Saved data entries:
-----

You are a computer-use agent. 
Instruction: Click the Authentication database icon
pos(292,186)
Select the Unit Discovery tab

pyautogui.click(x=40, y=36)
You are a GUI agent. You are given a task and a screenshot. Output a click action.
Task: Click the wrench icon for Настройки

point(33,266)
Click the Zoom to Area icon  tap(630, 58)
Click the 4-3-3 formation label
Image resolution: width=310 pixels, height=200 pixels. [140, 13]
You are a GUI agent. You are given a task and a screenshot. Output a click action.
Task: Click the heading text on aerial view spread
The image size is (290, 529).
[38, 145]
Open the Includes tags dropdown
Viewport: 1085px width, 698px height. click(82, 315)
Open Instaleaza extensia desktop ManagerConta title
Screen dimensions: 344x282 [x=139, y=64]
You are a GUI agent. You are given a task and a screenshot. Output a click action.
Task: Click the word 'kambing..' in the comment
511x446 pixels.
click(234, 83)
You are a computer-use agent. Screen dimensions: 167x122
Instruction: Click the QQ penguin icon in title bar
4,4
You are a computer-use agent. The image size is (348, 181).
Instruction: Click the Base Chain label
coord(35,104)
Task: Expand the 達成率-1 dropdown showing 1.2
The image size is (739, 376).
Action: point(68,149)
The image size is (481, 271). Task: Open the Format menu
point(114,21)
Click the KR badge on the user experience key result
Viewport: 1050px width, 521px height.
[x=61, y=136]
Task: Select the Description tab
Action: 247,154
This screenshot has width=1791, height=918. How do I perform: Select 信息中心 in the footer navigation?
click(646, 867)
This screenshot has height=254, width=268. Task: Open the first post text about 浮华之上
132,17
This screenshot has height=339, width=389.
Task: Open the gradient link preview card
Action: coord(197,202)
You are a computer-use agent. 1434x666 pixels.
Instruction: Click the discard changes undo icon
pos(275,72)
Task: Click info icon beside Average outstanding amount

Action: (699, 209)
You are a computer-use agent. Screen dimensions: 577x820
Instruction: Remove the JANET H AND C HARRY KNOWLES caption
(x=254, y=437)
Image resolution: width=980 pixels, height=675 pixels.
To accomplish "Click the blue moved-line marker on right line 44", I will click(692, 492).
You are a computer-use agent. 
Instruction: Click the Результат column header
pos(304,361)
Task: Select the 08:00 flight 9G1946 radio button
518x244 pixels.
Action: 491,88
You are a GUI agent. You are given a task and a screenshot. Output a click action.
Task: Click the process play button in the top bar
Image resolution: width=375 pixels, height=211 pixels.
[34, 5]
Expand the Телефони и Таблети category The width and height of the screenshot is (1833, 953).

-----

Your task: The answer should be one number, the count of lines in the data that include the string "computer".

Written response: 6